When the Real Meets the Reel,
and Vice Versa
Santa Barbara International Film Festival’s
Schedule Triggers Age-Old Questions
Regarding the Odd Coupling of Real and Reel Life
By Josef Woodard | February 8, 2024
Read the rest of our SBIFF 2024 cover story here.
Interactions between the real world and the cinematic reel world — of all varied types and degrees of veracity — have been a functional aspect of cinema going back to its earliest roots. Consider the influential early nonfiction film Nanook of the North, circa 1922, Robert J. Flaherty’s documentary about Inuit life. Or, given the fictional liberties taken, should we call it a seminal docudrama? Lines between truth and fiction have continued forward in the long and dense film world tradition of biopics and true-story-based cinema.
Fast forward a century, post-Flaherty, and the 2023 film harvest has, among its most acclaimed and buzzed-about blockbusters, spotlighted real-life legends and dubious stories at the core. Of local note, Santa Barbara International Film Festival’s current program is playing its part in paying tribute to these highly touted films, with evening-long tributes to Bradley Cooper (masquerading as Leonard Bernstein in Maestro), Robert Downey Jr. (as the witness-hounding AEC head Lewis Strauss in the Robert Oppenheimer biopic Oppenheimer), and Annette Bening (as famed long-distance swimmer Diana Nyad in Nyad). Martin Scorsese’s powerhouse film Killers of the Flower Moon (my vote for Best Picture Oscar) does a great service by bringing artful light to the tragic American tale about white exploitation of the Osage tribe. An SBIFF spotlight will be cast on one of its stars, Golden Globe winner and Oscar nominee Lily Gladstone, during the Virtuosos Award.
Stretching the cinematic reality category a bit, we could consider the real-world pop-cultural phenom and feminist talking points of the Barbie universe linked to this year’s greatest art-meets-popcorn masterpiece Barbie. That film’s elastically mercurial Ken, Ryan Gosling, was honored at last month’s Kirk Douglas Award gala, and America Ferrera is featured in the Virtuosos Award night. In Barbie, reality also bites through the appearance of Rhea Perlman as Ruth Handler, the Superdoll’s inventor.
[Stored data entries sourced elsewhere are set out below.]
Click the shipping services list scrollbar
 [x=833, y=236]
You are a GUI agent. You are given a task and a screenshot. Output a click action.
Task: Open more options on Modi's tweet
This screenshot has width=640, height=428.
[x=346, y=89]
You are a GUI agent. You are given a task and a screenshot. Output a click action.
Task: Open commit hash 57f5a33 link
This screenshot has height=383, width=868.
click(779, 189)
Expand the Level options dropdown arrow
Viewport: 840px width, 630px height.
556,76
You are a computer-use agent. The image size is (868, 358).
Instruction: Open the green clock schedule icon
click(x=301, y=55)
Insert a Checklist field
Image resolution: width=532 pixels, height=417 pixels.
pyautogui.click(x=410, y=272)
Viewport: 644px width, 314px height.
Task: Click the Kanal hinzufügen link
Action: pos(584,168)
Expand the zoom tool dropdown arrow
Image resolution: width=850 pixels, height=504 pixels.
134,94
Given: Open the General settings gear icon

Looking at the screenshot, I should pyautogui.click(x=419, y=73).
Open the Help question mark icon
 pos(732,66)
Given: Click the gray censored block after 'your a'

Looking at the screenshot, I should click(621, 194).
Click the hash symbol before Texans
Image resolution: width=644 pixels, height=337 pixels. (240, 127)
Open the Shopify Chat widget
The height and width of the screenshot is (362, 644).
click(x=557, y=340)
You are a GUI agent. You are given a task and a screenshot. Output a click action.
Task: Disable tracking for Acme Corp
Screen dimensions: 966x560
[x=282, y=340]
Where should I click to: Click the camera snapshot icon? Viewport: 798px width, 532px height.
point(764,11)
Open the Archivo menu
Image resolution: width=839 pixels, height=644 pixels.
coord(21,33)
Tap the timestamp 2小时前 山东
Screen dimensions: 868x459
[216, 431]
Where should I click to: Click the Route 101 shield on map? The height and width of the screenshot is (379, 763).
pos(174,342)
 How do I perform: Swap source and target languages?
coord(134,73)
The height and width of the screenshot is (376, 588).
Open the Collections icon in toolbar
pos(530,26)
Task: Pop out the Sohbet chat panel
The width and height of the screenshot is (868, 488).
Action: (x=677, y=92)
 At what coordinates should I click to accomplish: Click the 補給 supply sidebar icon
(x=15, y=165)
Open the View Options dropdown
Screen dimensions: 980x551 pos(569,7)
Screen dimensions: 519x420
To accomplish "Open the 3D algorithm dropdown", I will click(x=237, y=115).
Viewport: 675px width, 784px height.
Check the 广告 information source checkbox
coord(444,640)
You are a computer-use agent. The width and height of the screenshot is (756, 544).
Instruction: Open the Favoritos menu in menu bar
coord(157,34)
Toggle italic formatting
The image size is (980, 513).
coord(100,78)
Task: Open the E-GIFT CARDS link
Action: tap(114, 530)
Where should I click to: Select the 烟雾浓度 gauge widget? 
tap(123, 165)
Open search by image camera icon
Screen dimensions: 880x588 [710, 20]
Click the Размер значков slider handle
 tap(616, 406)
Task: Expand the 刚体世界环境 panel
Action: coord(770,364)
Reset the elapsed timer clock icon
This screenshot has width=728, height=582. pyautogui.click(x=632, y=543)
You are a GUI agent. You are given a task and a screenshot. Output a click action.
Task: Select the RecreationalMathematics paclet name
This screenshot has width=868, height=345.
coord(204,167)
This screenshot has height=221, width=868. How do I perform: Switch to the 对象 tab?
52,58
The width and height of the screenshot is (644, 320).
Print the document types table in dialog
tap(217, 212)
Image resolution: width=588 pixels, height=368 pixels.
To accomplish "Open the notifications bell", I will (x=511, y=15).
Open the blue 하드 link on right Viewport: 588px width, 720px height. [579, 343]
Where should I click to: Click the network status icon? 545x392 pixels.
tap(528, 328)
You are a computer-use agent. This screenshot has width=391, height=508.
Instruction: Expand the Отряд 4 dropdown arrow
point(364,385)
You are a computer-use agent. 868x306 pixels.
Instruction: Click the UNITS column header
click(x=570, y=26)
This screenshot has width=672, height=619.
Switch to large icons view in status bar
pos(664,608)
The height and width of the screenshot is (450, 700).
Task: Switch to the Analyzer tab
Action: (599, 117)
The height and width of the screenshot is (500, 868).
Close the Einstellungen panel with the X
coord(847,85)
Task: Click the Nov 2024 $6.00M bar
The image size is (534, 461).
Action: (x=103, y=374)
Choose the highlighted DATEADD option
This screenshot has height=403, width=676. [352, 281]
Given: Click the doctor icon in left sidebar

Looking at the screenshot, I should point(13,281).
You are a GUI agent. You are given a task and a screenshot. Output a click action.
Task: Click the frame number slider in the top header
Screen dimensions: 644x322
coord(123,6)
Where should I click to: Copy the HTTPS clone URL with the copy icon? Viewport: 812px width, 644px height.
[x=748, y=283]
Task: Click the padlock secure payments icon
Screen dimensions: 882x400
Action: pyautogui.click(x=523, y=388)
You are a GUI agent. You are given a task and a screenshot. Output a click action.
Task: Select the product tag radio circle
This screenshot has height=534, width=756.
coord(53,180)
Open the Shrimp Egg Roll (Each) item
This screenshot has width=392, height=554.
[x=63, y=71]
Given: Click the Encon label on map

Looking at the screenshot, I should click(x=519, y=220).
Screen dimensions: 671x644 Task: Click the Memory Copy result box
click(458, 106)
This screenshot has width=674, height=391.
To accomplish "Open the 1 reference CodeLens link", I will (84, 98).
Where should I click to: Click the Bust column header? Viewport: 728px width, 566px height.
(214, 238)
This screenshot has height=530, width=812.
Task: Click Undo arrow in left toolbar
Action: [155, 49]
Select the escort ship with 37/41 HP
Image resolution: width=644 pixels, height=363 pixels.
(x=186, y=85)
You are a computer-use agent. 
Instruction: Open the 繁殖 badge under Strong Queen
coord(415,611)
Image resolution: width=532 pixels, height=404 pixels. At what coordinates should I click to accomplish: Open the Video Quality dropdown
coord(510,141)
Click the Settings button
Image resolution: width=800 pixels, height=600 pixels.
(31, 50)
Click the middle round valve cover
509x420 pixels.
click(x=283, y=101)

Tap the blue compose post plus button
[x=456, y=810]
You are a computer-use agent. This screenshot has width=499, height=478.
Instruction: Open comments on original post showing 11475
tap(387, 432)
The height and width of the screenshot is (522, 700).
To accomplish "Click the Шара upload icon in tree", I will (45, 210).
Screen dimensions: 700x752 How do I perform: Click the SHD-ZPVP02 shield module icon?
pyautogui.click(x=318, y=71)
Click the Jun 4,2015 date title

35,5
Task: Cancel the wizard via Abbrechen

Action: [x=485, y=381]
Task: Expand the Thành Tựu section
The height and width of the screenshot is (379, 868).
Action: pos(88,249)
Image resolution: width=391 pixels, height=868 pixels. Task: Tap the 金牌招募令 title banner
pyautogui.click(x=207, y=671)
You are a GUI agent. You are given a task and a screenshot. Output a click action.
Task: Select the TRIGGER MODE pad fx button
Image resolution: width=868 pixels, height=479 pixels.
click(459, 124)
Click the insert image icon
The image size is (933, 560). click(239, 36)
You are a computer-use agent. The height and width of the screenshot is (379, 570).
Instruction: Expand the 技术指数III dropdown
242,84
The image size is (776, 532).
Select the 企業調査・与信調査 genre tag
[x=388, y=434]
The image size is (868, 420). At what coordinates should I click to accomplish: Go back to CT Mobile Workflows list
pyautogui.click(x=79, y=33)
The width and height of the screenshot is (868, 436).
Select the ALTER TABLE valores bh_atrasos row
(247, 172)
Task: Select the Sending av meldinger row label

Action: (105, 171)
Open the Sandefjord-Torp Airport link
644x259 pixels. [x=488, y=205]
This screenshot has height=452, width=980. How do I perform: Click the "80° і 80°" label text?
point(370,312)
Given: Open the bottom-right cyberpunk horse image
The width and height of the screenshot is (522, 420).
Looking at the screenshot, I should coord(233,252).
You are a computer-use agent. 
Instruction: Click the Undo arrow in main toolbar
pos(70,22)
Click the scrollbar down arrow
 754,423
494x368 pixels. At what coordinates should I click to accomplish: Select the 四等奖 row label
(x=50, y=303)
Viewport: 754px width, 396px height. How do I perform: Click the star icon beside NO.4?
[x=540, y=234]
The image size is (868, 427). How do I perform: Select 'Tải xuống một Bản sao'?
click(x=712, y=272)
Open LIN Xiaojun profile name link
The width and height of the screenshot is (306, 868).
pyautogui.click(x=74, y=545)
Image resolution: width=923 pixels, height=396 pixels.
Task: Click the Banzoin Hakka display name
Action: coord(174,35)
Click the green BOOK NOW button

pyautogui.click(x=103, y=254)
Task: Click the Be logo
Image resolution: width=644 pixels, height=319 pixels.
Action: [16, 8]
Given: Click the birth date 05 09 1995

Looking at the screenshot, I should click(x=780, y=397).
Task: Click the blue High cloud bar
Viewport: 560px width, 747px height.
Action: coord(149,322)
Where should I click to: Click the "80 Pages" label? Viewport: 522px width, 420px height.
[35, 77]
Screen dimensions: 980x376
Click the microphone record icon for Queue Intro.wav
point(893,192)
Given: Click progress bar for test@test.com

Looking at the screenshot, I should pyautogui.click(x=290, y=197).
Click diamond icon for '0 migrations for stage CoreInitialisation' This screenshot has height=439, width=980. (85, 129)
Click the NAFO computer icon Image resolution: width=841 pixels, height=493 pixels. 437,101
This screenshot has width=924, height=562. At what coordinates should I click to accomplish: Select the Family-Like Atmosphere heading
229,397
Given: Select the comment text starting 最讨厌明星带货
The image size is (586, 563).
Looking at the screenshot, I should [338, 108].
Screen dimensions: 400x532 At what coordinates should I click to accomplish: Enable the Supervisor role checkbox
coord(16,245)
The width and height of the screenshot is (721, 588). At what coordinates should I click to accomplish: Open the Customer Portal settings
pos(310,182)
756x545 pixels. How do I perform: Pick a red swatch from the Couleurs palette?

In yet another case of a true story serving as the basis of a biopic, but from a lesser-known corner of cultural-political history, Rustin deals with the life of Bayard Rustin, an important gay civil rights activist, and organizer of the massive 1963 March on Washington — the site of MLK’s epochal “I Have a Dream” speech. Star Colman Domingo, the film’s Rustin (and also a compelling supporting actor in the recent film adaptation of the musical The Color Purple), will be in the house at the Arlington Theatre as part of the Virtuosos Award package.
Lateral and not necessarily linear connections between real and reel life naturally continue in the thicket of the festival’s hearty program. As usual, the documentary medium is broad-based and well-represented. In some cases, smartly crafted narrative techniques inform the truth-telling mission, as in the Australian doc The Last Daughter. An Aboriginal woman’s story of forced displacement as a child into a white family conveys a broader message about the systemic mistreatment of indigenous populations but in a film laid out with a keen storyteller’s skill.
In another case plucked from the upcoming SBIFF program’s maze of options, fiction and hard truth commingle in a fresh way in the docudrama Photophobia, put forth as Slovakia’s Oscar bid this year. In this semi-doc, based in a crowded metro station way station in Ukraine as shelling and wartime fears rage above-ground nearby, we get a taste of the cloistered desperation of bomb sheltering humanity, but with a subplot about a 12-year-old boy’s life folded into the factual context.
Elsewhere on the program grid, from the old-fashioned biopic spectrum comes Dance First, a U.K. film getting its U.S. premiere here. In it, Gabriel Byrne embodies the complex artist Samuel Beckett, in a film less concerned with standard rules of the biopic road than exploring the Nobel Prize–winning playwright’s tortured inner life.
In a general, more ambiguous yet palpable way, the avid SBIFF-goers among us can attest to the illusion of time and cultural travels as we manically bounce between the diverse textures of films/daily realities of different countries (48 are accounted for in this year’s program). However romanticized or unreal the notion, we can get a sense of having experienced the world through a mosaic of filmic fragments over the course of 10 days shared with others in darkened rooms.
Somewhere mid-festival, reality shifts, and film-watching saturation sets our senses reeling. It’s a film festival phenom, available on State Street once a year.